### Work order
Each record must be returned exactly, apart from the pictures, which stay out.

### Records supplied
########################################

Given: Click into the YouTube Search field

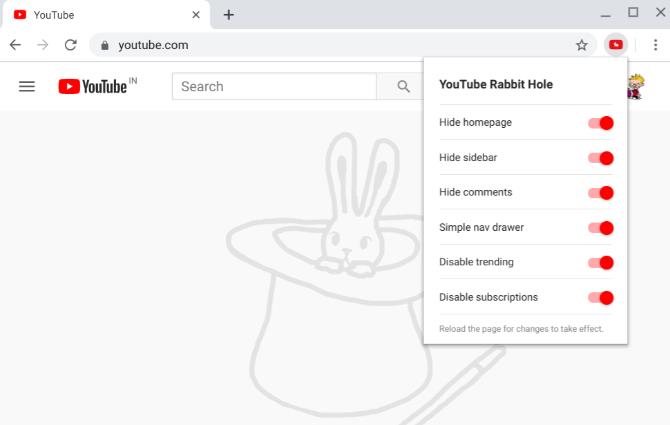Looking at the screenshot, I should click(x=274, y=87).
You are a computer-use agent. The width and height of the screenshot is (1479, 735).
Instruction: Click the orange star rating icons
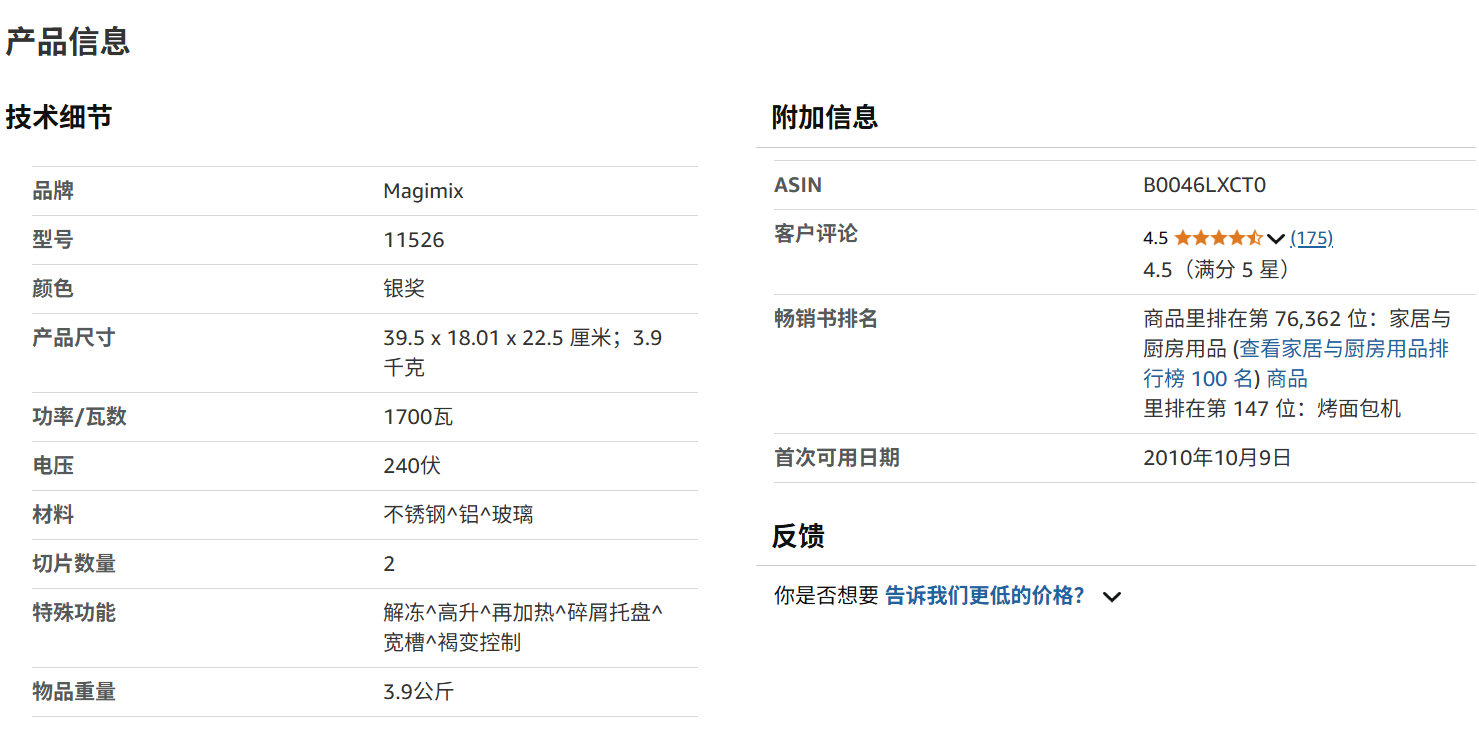click(1217, 238)
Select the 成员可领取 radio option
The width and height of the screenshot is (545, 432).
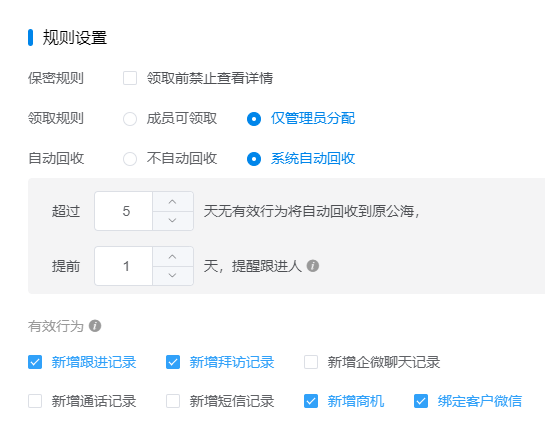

########################################

### Response to the exercise
Given: Click into the YouTube Search field

Looking at the screenshot, I should click(x=274, y=87).
You are a computer-use agent. The width and height of the screenshot is (1479, 735).
Instruction: Click the orange star rating icons
click(1217, 238)
Select the 成员可领取 radio option
The width and height of the screenshot is (545, 432).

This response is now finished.